» EXERCISE DIRECTIONS
Copy, exactly and without additions, every line in the records below from the one holding "Stoelen (280, 62)" through the one holding "Agosto 2023 (657, 1349)", both ends included.

=== MATERIALS PROVIDED ===

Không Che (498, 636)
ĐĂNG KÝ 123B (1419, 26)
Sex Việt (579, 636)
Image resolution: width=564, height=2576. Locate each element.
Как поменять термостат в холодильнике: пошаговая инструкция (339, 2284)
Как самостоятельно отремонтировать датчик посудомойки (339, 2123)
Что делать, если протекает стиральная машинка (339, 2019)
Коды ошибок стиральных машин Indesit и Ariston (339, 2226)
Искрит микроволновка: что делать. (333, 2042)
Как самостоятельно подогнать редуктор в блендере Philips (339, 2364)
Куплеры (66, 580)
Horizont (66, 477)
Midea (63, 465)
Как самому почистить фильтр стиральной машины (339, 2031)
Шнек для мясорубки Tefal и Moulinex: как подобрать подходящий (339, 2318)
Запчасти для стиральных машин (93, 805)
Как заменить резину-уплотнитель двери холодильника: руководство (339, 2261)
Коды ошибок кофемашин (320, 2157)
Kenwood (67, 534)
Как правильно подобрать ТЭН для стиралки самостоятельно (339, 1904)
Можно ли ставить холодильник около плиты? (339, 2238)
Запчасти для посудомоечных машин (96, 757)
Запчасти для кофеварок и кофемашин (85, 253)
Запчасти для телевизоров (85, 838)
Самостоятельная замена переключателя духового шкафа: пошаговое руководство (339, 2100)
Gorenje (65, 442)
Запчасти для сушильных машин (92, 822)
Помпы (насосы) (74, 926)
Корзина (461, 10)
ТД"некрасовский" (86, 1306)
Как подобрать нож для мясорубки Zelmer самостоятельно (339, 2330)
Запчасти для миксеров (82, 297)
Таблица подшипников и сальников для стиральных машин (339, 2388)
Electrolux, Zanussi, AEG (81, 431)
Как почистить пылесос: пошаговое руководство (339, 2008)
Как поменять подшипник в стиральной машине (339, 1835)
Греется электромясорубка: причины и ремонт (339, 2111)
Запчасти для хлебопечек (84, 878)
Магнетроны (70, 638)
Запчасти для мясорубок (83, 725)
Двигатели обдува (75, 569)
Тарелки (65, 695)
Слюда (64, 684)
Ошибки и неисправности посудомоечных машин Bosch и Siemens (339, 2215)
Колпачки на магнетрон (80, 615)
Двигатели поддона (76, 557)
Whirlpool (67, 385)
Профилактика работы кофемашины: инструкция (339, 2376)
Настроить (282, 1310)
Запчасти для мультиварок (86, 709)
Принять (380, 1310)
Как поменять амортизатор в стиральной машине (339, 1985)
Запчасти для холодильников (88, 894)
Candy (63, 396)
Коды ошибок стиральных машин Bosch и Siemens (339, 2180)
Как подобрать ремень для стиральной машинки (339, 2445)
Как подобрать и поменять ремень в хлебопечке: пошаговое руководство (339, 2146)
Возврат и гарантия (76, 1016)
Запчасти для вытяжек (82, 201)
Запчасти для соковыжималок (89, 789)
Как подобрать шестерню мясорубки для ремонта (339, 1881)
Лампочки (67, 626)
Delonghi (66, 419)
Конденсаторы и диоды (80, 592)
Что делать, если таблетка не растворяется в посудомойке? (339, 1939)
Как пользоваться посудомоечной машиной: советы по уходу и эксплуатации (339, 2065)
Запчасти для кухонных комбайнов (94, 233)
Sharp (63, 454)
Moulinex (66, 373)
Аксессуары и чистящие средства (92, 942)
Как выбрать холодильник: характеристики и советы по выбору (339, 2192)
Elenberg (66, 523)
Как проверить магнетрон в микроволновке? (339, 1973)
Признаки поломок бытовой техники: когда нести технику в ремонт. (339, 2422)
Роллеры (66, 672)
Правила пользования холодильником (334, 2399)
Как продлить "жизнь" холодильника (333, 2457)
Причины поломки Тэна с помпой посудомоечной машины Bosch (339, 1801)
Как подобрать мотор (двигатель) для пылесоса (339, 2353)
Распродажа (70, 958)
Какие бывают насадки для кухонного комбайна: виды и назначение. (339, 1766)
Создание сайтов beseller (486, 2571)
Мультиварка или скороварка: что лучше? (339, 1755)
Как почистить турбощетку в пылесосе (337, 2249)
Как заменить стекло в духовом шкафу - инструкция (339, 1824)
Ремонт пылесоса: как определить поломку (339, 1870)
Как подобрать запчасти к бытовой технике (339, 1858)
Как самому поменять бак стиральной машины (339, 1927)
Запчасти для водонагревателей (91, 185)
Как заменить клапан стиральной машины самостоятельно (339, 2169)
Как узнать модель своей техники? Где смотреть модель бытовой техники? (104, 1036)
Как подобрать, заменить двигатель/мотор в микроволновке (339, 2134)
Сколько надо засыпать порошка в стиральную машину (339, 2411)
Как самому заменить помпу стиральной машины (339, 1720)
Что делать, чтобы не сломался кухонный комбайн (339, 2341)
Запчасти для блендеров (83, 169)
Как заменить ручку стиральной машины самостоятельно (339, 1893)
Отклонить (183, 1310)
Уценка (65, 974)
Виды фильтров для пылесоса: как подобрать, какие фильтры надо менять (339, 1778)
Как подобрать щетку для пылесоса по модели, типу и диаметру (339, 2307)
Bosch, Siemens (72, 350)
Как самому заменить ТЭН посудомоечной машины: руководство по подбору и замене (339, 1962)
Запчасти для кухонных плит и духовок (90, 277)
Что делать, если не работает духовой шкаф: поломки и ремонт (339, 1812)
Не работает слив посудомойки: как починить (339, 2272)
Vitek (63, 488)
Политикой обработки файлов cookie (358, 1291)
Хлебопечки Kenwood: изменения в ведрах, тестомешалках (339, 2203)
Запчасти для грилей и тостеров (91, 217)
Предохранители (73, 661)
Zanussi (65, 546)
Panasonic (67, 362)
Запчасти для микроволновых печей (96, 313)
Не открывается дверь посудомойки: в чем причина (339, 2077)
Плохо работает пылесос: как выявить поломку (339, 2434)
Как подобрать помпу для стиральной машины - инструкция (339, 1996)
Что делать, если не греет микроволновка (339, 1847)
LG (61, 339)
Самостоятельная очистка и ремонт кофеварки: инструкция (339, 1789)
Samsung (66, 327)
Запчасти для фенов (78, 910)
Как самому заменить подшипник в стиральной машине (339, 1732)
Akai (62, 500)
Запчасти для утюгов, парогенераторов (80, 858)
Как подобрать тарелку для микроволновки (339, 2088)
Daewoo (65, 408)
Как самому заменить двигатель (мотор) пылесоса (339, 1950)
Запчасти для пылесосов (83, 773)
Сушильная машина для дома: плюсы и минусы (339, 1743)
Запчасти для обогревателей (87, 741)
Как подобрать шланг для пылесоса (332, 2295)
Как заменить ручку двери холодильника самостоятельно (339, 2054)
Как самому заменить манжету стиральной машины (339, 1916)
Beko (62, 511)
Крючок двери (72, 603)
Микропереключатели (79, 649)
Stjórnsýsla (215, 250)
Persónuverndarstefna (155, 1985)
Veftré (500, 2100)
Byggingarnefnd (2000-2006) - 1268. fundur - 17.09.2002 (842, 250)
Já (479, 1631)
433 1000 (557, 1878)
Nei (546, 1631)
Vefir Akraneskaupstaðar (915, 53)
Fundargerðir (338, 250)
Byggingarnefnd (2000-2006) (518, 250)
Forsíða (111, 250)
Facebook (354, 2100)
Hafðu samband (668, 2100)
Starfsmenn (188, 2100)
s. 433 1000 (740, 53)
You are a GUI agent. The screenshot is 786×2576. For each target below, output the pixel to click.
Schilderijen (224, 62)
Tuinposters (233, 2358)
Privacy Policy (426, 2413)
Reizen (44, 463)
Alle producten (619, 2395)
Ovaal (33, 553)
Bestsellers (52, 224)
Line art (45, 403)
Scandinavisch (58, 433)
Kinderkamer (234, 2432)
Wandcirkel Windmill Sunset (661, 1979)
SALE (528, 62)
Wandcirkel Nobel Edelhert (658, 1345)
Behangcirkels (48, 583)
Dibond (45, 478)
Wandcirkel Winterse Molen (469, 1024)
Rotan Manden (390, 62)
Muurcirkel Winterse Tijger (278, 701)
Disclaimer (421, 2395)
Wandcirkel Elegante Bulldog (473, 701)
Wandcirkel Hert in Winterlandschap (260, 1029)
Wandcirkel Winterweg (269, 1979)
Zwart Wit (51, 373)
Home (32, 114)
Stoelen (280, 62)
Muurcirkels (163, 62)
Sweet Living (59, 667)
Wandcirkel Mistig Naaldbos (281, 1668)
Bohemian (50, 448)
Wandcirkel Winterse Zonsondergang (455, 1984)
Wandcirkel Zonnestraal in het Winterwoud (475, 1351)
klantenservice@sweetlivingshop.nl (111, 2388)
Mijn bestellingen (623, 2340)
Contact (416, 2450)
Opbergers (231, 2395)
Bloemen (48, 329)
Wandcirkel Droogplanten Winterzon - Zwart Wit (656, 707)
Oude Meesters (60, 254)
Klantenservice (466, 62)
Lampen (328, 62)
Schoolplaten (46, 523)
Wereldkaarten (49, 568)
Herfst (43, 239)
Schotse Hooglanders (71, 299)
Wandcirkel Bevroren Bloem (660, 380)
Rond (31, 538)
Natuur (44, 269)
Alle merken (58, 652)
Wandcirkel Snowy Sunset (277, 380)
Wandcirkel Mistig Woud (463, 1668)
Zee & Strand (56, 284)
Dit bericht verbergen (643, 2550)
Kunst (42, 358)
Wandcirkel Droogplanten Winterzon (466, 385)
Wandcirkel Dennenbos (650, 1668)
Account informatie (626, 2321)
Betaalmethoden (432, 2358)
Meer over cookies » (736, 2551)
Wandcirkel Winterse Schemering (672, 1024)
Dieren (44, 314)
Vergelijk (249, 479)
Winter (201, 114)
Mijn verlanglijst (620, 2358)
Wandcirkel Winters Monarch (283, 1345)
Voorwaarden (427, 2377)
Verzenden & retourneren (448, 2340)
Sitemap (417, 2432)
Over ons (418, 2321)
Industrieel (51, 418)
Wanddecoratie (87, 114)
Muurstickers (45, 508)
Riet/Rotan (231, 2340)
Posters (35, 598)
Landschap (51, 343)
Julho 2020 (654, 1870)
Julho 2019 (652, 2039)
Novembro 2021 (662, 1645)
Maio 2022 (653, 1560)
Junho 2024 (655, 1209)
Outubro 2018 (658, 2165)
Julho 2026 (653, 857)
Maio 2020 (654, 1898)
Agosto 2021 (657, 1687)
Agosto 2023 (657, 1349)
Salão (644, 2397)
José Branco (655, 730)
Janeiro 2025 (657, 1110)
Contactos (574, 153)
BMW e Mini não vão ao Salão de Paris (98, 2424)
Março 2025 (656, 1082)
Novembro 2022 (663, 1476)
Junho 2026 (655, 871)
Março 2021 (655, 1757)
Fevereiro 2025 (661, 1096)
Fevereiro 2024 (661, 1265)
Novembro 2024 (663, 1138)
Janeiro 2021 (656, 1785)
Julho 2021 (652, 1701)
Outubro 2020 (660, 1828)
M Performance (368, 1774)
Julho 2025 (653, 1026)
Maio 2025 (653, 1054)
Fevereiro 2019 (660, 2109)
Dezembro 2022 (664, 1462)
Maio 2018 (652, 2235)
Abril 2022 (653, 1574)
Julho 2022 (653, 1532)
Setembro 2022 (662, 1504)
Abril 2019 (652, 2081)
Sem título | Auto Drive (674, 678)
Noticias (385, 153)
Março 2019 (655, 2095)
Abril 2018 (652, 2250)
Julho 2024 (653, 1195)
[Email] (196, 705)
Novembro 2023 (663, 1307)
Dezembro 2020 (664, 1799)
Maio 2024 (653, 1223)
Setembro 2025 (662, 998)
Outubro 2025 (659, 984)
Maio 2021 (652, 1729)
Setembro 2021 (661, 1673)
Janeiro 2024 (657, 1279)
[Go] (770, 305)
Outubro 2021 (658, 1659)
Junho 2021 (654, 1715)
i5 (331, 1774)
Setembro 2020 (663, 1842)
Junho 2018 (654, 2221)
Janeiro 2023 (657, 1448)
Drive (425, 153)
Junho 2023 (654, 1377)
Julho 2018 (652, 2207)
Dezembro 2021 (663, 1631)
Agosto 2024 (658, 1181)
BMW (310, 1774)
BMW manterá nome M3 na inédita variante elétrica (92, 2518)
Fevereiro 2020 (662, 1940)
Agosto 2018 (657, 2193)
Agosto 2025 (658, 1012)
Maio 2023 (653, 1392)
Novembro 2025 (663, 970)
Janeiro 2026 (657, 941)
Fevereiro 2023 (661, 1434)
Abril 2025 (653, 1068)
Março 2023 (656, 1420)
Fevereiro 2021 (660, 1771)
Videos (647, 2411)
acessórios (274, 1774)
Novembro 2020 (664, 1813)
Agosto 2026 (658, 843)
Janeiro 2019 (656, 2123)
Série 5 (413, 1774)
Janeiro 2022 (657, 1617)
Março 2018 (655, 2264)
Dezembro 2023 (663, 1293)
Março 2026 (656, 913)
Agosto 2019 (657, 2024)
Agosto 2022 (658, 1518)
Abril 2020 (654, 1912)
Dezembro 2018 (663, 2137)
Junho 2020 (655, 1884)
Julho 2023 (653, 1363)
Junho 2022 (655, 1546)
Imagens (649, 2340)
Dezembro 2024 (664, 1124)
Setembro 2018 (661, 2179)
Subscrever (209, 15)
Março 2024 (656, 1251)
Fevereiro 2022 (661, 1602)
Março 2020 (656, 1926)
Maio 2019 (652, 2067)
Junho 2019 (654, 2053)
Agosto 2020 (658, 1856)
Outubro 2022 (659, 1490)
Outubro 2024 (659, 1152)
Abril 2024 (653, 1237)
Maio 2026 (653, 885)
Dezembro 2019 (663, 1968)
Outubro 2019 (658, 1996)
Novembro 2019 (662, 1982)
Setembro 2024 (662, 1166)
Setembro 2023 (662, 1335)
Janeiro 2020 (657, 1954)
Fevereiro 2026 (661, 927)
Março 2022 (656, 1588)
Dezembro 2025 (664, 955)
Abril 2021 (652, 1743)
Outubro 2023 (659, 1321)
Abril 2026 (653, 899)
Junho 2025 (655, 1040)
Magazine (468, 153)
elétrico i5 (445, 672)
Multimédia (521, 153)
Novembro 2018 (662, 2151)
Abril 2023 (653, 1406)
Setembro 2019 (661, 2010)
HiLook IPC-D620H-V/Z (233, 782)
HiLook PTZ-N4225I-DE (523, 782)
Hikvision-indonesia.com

===

» EXERCISE ANSWER
Stoelen (280, 62)
Muurcirkels (163, 62)
Sweet Living (59, 667)
Wandcirkel Mistig Naaldbos (281, 1668)
Bohemian (50, 448)
Wandcirkel Winterse Zonsondergang (455, 1984)
Wandcirkel Zonnestraal in het Winterwoud (475, 1351)
klantenservice@sweetlivingshop.nl (111, 2388)
Mijn bestellingen (623, 2340)
Contact (416, 2450)
Opbergers (231, 2395)
Bloemen (48, 329)
Wandcirkel Droogplanten Winterzon - Zwart Wit (656, 707)
Oude Meesters (60, 254)
Klantenservice (466, 62)
Lampen (328, 62)
Schoolplaten (46, 523)
Wereldkaarten (49, 568)
Herfst (43, 239)
Schotse Hooglanders (71, 299)
Wandcirkel Bevroren Bloem (660, 380)
Rond (31, 538)
Natuur (44, 269)
Alle merken (58, 652)
Wandcirkel Snowy Sunset (277, 380)
Wandcirkel Mistig Woud (463, 1668)
Zee & Strand (56, 284)
Dit bericht verbergen (643, 2550)
Kunst (42, 358)
Wandcirkel Droogplanten Winterzon (466, 385)
Wandcirkel Dennenbos (650, 1668)
Account informatie (626, 2321)
Betaalmethoden (432, 2358)
Meer over cookies » (736, 2551)
Wandcirkel Winterse Schemering (672, 1024)
Dieren (44, 314)
Vergelijk (249, 479)
Winter (201, 114)
Mijn verlanglijst (620, 2358)
Wandcirkel Winters Monarch (283, 1345)
Voorwaarden (427, 2377)
Verzenden & retourneren (448, 2340)
Sitemap (417, 2432)
Over ons (418, 2321)
Industrieel (51, 418)
Wanddecoratie (87, 114)
Muurstickers (45, 508)
Riet/Rotan (231, 2340)
Posters (35, 598)
Landschap (51, 343)
Julho 2020 (654, 1870)
Julho 2019 (652, 2039)
Novembro 2021 (662, 1645)
Maio 2022 (653, 1560)
Junho 2024 (655, 1209)
Outubro 2018 (658, 2165)
Julho 2026 (653, 857)
Maio 2020 (654, 1898)
Agosto 2021 (657, 1687)
Agosto 2023 (657, 1349)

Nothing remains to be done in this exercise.